Business email compromise (BEC) attacks are also getting more prevalent and more sophisticated. Over half of IT security decision-makers in a recent survey say targeted phishing attacks are the biggest threat they face. How does it work? Cybercriminals access an employee’s email—often a C-level executive. Posing as that person, they email other employees requesting sensitive information or directing a financial transaction to be made. Last year, a Form W-2 phishing scam targeting businesses tricked email recipients into sending Form W-2s to cybercriminals. Thousands of employees had their personal information compromised as a result.
Cyberattacks cost small businesses an average of $35k. Here’s how to spot – and fix – your weakest areas.
The weakest link
According to a 2018 Ponemon study, most data breaches are inside jobs. This doesn’t mean your employees are cybercrooks—most breaches result from negligence or carelessness. But while employees are your weakest link, they can also be your strongest defense. With proper training, they can become a “human firewall” protecting your business. Here’s what you need to do.
Create a cybersecurity policy and provide ongoing training
The FCC has resources to help small business owners develop cybersecurity policies. It’s also a good idea to have a third-party vendor conduct a security audit, make recommendations and provide ongoing cybersecurity training for your team and you (training should take place every six months). After training, conduct tests to see how employees respond.
Require regular password updates. Using reputable password management software that automatically generates and stores strong passwords can simplify this. Remind employees never to share user accounts, share passwords or store passwords where they can easily be found.
Be careful in the cloud
Back up your data securely in case of a ransomware attack. But be sure your data’s protected in the cloud with Xerox® DocuShare Flex. This cloud-based app for companies with five or more employees manages your data securely. Control access to documents, use the Content Encryption feature, and set up automated data archiving and destruction.
Protect your printers
Network-connected printers can expose your business to hackers. Xerox multifunction printers (MFPs) with ConnectKey have automatic file encryption built in so your data is protected during transmission; they can also overwrite the data on the printer’s hard drive after printing. ConnectKey enabled printers feature whitelisting technology that protects against malware and alerts you if attempts are made to compromise printer security. You can even use a Xerox MFP’s password authorization feature to restrict unauthorized users from printing sensitive documents, and to password-protect scanned documents so only authorized users can access them.

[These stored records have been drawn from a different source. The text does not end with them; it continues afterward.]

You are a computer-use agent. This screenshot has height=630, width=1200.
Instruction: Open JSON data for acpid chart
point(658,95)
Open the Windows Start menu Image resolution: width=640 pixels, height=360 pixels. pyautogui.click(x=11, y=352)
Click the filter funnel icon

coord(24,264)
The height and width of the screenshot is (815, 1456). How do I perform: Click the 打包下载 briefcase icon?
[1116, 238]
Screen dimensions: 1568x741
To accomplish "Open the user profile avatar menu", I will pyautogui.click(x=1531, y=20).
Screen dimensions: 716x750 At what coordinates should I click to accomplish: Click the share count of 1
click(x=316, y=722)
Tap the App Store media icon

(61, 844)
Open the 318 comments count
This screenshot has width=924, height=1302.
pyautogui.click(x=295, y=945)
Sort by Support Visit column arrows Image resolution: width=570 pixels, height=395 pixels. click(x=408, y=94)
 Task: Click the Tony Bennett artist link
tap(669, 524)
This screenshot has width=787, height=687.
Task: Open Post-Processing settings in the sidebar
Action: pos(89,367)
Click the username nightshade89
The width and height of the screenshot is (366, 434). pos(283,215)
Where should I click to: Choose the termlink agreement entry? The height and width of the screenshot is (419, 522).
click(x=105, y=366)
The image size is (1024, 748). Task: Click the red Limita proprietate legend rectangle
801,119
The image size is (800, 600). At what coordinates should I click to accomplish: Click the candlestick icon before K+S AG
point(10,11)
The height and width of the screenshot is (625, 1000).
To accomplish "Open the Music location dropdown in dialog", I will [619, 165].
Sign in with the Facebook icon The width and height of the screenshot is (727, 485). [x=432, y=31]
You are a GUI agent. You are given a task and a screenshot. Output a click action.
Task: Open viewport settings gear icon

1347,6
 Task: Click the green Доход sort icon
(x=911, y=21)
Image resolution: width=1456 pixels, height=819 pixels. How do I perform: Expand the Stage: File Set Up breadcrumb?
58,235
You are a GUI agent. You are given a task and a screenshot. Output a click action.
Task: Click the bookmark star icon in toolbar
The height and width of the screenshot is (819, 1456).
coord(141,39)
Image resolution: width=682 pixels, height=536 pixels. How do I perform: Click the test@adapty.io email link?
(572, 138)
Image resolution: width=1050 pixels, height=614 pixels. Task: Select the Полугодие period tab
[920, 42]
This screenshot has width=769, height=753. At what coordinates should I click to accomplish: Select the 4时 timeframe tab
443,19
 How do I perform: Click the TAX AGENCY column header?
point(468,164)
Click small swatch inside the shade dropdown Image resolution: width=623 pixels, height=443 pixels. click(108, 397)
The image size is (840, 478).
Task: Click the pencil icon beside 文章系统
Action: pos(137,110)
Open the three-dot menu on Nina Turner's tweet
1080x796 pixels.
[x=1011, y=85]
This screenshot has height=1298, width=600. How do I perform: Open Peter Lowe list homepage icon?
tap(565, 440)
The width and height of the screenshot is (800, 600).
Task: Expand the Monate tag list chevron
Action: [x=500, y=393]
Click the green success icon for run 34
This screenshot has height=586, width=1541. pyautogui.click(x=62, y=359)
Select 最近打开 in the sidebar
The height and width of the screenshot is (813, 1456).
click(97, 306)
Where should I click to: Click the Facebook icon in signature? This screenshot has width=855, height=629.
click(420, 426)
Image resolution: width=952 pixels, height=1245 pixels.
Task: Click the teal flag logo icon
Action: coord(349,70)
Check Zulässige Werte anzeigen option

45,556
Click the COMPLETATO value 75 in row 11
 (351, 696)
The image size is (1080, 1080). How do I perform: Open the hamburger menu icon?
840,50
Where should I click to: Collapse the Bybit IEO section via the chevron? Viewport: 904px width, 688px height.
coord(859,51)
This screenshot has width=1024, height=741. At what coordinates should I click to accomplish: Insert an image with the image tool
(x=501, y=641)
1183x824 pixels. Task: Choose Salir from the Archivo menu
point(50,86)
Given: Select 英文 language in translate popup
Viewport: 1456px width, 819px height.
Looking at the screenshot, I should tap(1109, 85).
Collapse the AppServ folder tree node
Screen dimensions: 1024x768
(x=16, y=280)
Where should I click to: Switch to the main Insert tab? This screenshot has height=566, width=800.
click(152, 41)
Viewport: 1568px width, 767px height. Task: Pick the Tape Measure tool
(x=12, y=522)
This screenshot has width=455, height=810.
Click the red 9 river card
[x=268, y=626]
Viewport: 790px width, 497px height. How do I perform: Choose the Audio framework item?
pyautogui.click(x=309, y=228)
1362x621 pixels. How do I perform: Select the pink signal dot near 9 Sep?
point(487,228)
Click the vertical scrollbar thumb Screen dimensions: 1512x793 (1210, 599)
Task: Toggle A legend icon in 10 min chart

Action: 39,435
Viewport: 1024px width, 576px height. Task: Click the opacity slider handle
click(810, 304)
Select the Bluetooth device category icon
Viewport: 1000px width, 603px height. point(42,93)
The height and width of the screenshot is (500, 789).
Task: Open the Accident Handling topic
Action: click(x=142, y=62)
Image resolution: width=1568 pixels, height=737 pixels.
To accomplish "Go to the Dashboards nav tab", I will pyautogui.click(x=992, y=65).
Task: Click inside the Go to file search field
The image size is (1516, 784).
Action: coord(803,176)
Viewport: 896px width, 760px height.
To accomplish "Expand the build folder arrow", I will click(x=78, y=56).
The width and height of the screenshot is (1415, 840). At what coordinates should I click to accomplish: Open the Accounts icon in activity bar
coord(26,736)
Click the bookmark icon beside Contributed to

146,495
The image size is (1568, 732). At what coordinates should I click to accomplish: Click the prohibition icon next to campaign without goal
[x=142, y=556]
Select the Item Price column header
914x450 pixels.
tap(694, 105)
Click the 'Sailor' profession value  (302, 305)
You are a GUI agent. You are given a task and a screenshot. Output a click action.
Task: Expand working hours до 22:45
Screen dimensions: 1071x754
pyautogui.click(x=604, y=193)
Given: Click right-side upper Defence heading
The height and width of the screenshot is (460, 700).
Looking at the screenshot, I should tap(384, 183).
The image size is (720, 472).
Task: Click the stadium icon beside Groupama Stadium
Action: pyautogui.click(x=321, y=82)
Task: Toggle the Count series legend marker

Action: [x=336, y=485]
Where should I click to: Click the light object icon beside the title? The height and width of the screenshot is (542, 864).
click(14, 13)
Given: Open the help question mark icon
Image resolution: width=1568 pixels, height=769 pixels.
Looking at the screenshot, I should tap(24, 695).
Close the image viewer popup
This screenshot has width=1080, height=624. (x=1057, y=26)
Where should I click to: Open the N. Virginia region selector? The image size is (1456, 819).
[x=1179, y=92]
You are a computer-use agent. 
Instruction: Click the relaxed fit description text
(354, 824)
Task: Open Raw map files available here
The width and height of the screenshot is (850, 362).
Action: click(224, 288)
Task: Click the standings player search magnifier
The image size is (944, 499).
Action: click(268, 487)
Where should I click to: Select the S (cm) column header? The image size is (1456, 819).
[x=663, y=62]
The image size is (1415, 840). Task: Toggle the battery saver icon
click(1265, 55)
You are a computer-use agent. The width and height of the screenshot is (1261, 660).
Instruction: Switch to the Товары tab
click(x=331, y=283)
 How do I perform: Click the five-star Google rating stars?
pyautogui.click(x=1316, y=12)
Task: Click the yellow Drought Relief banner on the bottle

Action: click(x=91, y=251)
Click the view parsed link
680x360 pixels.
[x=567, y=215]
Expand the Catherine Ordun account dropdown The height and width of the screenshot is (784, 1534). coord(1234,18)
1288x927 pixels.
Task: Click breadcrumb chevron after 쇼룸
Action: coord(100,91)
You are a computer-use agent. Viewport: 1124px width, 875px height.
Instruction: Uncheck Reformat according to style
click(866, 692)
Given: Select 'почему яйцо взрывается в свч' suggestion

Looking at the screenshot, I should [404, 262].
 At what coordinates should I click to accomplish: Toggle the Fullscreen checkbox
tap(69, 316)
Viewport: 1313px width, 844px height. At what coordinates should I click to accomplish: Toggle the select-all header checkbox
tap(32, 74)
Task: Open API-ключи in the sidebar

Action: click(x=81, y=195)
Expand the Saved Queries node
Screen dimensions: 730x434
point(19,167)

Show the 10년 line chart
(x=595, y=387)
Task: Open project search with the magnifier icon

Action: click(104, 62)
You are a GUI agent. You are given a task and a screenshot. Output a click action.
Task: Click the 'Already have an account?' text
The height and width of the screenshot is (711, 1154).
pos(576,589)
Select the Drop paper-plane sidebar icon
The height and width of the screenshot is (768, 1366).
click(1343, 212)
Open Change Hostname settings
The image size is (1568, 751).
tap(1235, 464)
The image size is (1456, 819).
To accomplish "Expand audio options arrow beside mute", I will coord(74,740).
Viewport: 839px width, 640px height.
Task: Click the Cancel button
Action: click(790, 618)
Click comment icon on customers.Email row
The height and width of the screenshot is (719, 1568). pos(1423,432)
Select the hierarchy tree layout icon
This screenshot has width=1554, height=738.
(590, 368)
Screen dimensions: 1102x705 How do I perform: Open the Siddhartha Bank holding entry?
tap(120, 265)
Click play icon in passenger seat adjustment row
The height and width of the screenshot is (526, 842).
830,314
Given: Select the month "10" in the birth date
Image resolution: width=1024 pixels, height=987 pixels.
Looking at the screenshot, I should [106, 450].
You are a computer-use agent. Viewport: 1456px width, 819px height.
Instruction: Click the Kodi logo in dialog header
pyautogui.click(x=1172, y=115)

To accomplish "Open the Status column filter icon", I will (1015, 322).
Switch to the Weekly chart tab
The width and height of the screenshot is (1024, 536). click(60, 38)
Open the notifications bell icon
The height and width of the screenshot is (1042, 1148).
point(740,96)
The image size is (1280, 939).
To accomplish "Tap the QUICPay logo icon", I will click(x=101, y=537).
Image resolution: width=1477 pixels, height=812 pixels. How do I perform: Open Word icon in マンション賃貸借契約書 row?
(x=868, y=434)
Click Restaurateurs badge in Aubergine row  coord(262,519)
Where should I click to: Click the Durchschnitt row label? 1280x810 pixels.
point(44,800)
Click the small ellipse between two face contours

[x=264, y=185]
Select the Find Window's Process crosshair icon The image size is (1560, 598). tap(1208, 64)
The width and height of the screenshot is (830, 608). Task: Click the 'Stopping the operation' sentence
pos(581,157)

According to a 2018 Ponemon study, most data breaches are inside jobs. Find out how to turn your employees from weak links to human firewalls.
Automate and regulate
Employees are bound to break the rules. That’s why building in safeguards can help. Develop automated workflows to control where data goes and who can view it. Xerox printer and workflow solutions can set up workflows to scan, route and store data only where you want it to go—such as into specific folders, apps and cloud storage systems that you’ve approved.
Check and double-check
Use two-factor authentication to enable access to sensitive accounts or information, such as employees’ personal records, customers’ financial data or business bank accounts. When employees get an email from inside the company asking them to share sensitive data or make a financial transaction, have them call the co-worker to verify the request.
Cybersecurity is serious business. By taking the steps above, you can feel confident you’re doing your best to protect your company from cybercrooks.